## Data in this exercise
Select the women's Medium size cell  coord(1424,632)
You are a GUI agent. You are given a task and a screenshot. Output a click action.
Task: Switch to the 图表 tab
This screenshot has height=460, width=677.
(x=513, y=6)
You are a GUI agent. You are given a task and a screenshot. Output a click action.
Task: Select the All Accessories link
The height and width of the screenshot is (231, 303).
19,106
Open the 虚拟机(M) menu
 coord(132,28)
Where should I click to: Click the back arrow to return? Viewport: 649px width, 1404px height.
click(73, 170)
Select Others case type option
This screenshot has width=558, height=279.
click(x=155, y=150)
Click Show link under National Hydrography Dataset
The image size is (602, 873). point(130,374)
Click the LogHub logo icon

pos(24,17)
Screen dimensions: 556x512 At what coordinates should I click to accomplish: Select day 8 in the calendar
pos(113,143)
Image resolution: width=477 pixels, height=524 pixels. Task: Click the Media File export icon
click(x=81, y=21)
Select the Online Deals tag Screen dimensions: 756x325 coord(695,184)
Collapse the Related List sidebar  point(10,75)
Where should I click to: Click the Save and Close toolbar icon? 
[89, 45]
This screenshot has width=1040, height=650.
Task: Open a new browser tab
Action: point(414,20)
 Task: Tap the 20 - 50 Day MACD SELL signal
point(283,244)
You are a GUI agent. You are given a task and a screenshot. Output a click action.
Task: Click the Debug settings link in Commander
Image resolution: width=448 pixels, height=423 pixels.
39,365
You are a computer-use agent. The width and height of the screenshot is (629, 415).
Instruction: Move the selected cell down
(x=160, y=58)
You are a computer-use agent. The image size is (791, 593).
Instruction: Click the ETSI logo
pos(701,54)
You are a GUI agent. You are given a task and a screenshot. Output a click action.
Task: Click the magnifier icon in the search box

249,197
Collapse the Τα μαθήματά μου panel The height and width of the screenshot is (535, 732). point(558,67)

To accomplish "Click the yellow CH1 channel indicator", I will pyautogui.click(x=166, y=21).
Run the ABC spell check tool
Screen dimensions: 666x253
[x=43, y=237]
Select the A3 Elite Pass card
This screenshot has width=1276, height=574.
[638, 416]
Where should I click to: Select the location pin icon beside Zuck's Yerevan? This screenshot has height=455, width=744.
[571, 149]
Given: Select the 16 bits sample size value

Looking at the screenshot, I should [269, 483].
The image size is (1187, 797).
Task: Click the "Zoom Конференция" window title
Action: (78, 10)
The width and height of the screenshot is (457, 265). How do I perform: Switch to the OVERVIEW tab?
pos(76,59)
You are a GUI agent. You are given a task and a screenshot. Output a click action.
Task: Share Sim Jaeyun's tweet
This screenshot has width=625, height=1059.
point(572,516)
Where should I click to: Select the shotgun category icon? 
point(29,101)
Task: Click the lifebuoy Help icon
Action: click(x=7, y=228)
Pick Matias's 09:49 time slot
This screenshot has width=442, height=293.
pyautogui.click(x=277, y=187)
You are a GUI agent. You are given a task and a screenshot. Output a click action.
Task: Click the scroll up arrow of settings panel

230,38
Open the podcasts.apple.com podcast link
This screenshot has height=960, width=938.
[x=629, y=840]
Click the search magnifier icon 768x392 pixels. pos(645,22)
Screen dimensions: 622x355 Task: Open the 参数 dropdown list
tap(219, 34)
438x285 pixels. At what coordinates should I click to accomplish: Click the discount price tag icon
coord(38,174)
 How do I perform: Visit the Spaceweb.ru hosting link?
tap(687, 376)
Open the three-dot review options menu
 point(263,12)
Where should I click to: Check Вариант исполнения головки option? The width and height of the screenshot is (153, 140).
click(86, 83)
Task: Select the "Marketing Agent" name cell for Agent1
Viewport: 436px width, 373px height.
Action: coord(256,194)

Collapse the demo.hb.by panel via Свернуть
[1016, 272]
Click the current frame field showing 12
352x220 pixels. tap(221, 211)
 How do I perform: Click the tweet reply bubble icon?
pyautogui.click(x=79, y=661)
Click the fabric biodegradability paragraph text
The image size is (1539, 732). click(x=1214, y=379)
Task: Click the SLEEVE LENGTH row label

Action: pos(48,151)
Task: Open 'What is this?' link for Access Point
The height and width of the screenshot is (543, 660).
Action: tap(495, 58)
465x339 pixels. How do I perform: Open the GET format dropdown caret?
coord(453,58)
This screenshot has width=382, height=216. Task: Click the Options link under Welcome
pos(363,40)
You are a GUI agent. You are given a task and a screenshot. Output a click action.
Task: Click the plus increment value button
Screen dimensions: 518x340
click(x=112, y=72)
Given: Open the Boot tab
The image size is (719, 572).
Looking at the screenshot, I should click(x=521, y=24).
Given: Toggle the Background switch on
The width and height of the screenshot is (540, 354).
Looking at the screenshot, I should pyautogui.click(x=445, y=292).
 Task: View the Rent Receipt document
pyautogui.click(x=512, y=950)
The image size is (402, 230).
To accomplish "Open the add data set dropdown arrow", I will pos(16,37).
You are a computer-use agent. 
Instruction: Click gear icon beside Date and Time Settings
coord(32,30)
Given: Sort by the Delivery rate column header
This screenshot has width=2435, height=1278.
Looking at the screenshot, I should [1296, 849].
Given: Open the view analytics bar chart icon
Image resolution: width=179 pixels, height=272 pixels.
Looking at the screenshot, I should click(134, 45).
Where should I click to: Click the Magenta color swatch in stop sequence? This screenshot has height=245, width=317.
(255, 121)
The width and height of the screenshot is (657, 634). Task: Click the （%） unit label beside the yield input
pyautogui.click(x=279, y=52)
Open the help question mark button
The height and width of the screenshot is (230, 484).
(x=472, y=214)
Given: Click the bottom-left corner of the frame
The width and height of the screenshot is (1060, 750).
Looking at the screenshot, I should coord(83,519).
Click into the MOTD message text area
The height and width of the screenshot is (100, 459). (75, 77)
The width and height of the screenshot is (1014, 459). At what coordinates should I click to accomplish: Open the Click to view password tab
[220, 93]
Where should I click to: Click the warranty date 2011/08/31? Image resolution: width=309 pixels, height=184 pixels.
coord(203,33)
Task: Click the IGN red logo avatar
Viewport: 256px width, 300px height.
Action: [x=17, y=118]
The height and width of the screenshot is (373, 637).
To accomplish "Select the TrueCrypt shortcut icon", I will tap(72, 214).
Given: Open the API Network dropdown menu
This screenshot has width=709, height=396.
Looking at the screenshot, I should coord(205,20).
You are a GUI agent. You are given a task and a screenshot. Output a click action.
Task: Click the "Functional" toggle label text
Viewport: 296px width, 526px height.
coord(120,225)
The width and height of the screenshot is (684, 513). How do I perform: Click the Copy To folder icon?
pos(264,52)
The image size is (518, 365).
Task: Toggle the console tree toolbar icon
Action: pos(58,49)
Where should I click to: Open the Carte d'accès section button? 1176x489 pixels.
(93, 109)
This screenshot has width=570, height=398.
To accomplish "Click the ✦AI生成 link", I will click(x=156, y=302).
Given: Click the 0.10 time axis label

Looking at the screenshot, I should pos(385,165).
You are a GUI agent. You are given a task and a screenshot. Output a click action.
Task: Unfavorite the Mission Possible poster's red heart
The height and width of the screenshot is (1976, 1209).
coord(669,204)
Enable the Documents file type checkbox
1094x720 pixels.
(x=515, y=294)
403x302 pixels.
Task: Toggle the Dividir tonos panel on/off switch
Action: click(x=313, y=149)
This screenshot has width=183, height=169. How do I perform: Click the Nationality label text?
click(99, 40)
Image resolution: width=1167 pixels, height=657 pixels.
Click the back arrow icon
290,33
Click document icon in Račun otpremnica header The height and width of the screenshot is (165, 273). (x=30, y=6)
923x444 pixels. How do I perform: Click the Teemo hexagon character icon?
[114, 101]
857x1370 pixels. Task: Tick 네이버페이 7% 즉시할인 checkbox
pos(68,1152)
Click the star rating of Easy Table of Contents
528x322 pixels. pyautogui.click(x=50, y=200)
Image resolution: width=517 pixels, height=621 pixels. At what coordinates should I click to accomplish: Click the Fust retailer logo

## Task instructions
In the data, count the lines that include the string "header", then give that number and nothing more.

## Solution below
2